__Quoted passage__
+++++
The difference is the constraint. The LSTM keeps with the gate $f_{t}$ and writes with an independent gate $i_{t}$ , so it can keep a slot in full and still write to it strongly in the same step. The GRU ties the two, $keep + write = 1$ per coordinate, giving each slot a fixed budget of one: remembering more of the past forces writing less of the present, and the reverse. That single constraint is the GRU’s central economy and its central limitation at once.

Move 3: the reset gate inside the candidate

The LSTM’s candidate $\tilde{c}_{t}$ depends on the full $h_{t - 1}$ . The GRU’s candidate $\tilde{h}_{t}$ depends on a gated version, $r_{t} ⊙ h_{t - 1}$ :

\tilde{h}_{t} = tanh (W_{x h} x_{t} + W_{hh} (r_{t} ⊙ h_{t - 1}) + b_{h}) .

The reset gate $r_{t}$ lets the network selectively discard the past when computing fresh content. Two limiting cases clarify the design:

$r_{t} = 1$ : the candidate sees the full previous state. The update behaves like a soft interpolation between “keep the old memory” and “absorb a context-aware update”. This is the regime in which the GRU resembles a smoothed LSTM.
$r_{t} = 0$ : the candidate ignores the past entirely and becomes a pure function of the current input $x_{t}$ . The next state is then a convex blend of “the old state, untouched” and “a fresh hypothesis based only on what just arrived”.

The reset gate is therefore the GRU’s mechanism for breaking continuity when the past is no longer informative. The LSTM achieves the same effect indirectly through the forget gate closing on $c_{t - 1}$ ; the GRU exposes the decision as its own learned variable.

The gradient picture

The whole reason the LSTM works on long sequences is the diagonal Jacobian $\partial c_{t} / \partial c_{t - 1} = diag (f_{t})$ derived in Cell state. The GRU inherits the same property, in a slightly more involved form, through the convex-combination update.
+++++
__Given problem__
In the GRU explanation, what does the candidate become when the reset gate equals 0? The data are unrelated to the GRU explanation.

__Recorded data__
+++++
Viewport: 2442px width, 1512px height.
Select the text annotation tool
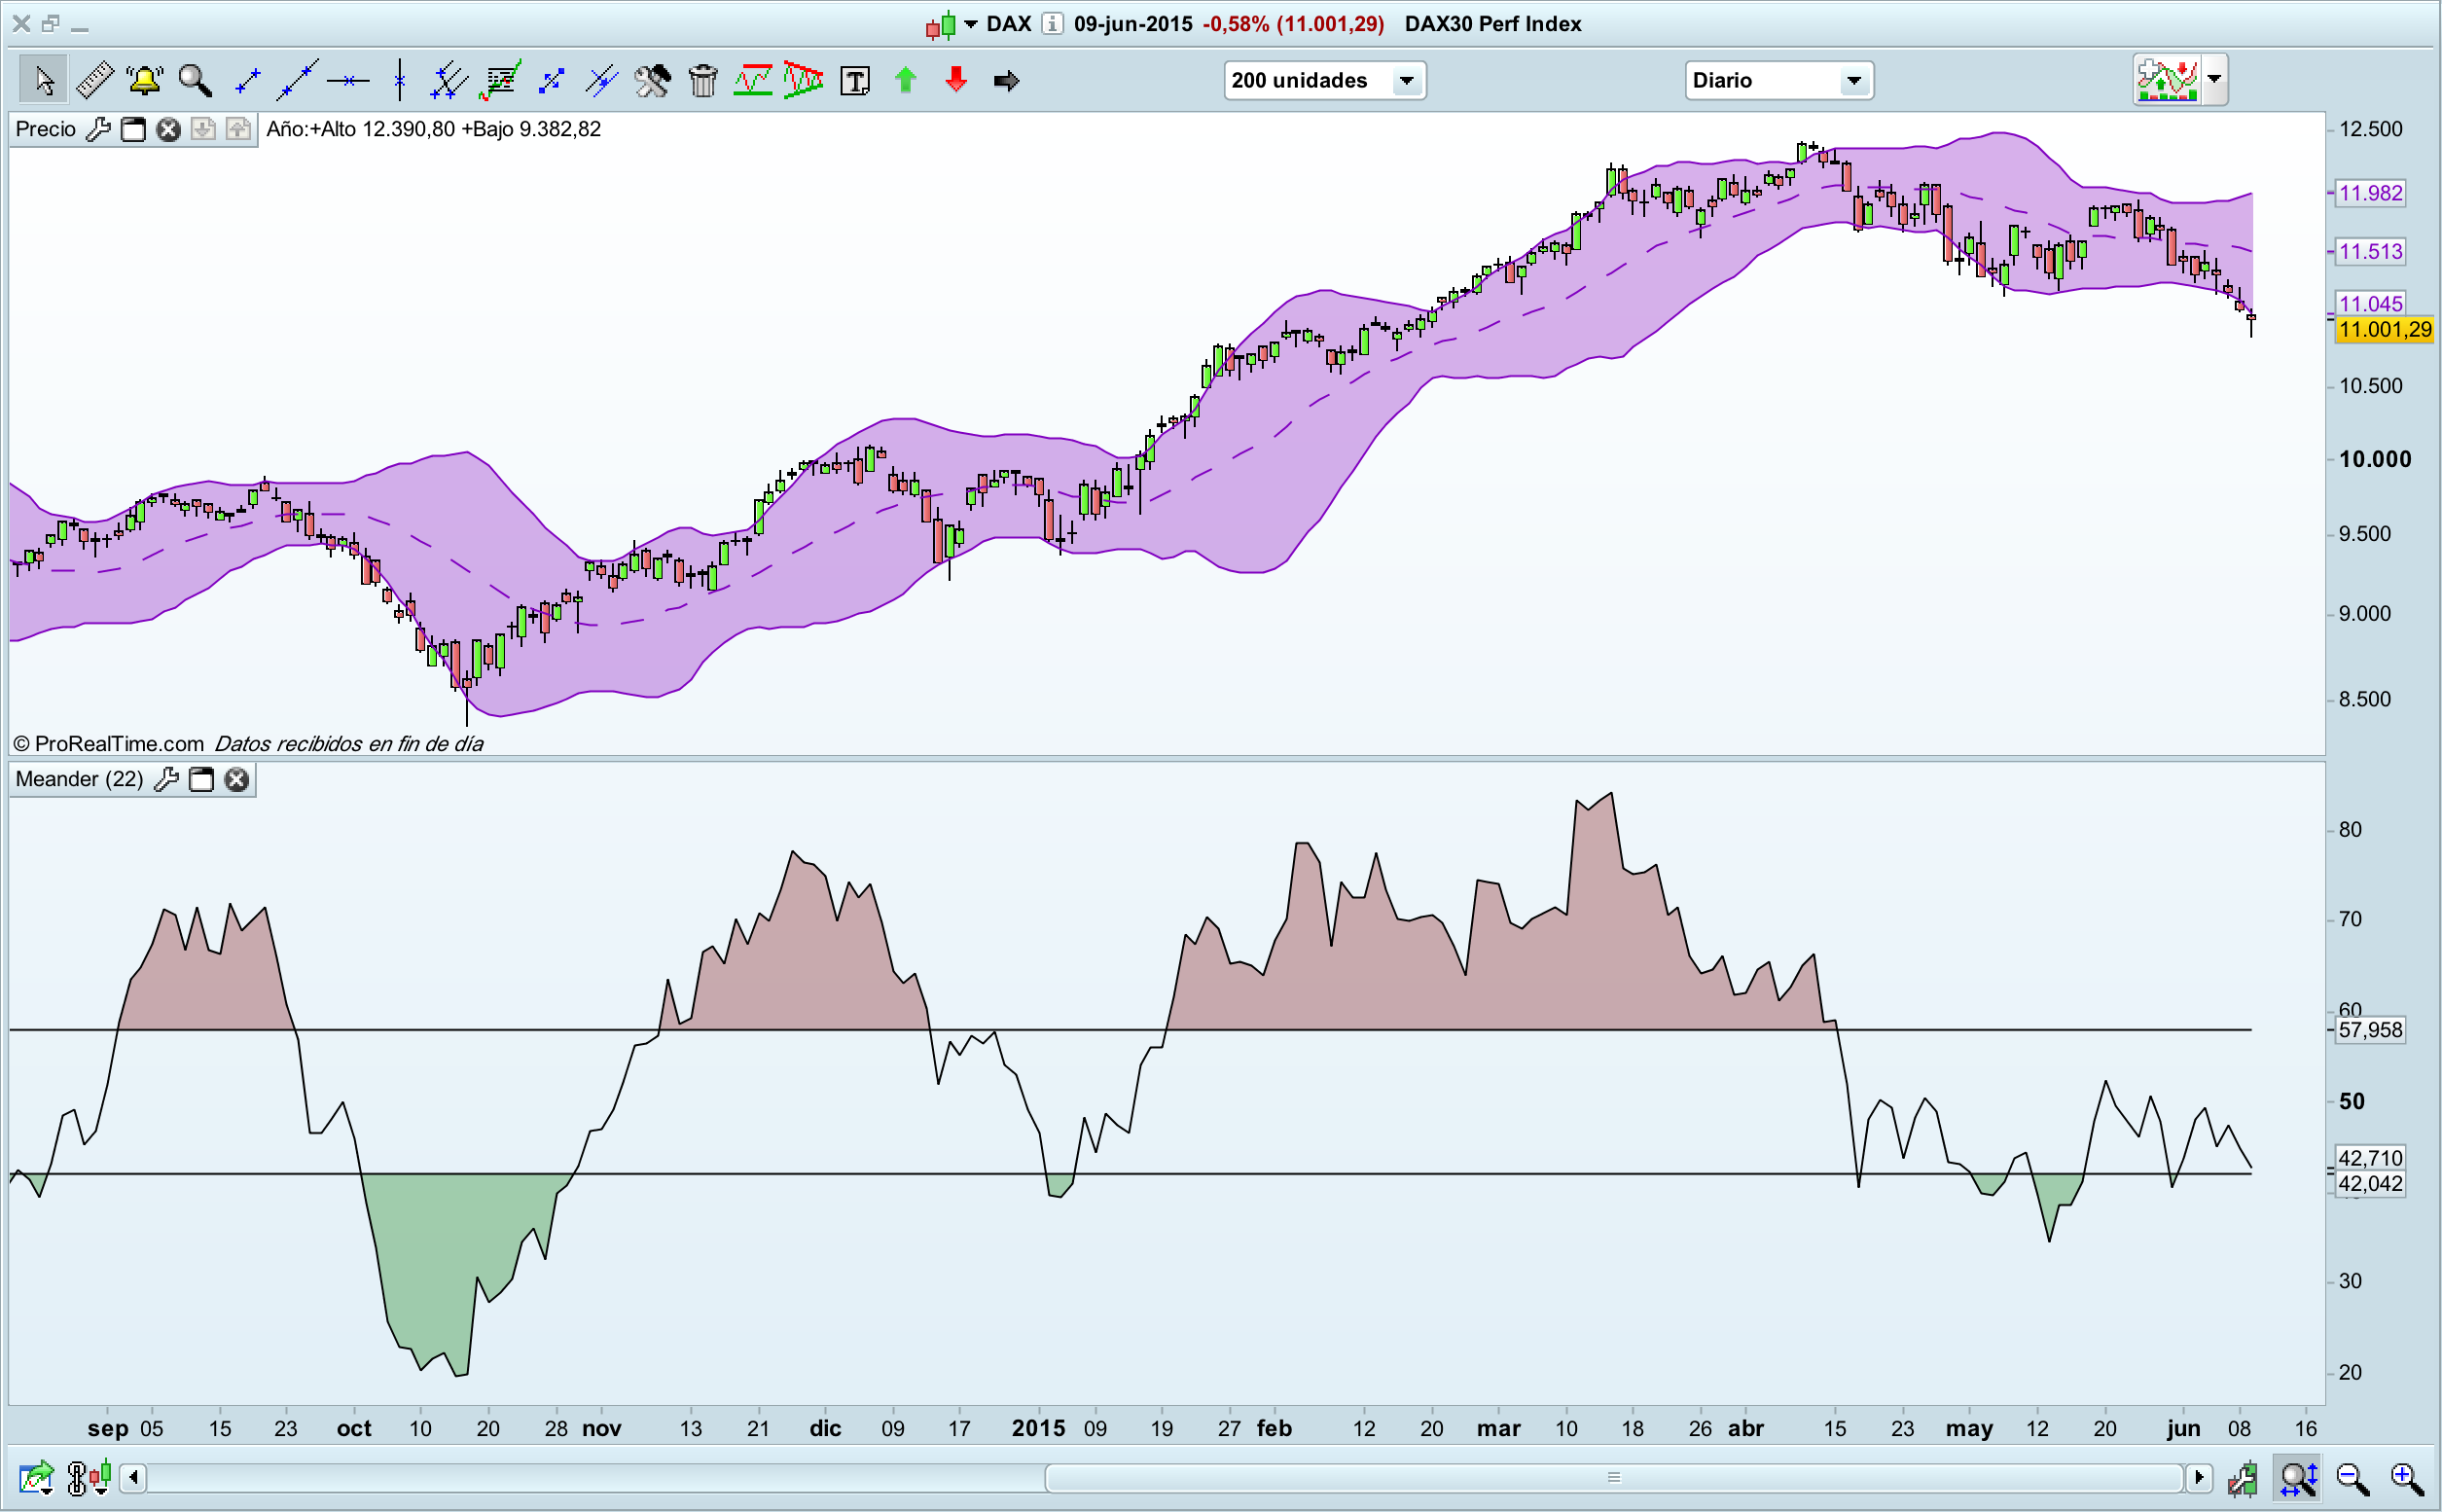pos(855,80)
+++++
__Answer to this task__
It ignores the past entirely and becomes a pure function of the current input.